DIRECTION: Give back every one of the entries below verbatim, line for line.

RECORDS PROVIDED:
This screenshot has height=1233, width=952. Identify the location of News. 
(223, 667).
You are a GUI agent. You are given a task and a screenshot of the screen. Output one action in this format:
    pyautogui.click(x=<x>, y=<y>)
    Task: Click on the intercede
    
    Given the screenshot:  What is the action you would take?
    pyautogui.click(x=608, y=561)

COMPLETED EXERCISE:
This screenshot has height=1233, width=952. Identify the location of News. 
(223, 667).
You are a GUI agent. You are given a task and a screenshot of the screen. Output one action in this format:
    pyautogui.click(x=<x>, y=<y>)
    Task: Click on the intercede
    
    Given the screenshot:  What is the action you would take?
    pyautogui.click(x=608, y=561)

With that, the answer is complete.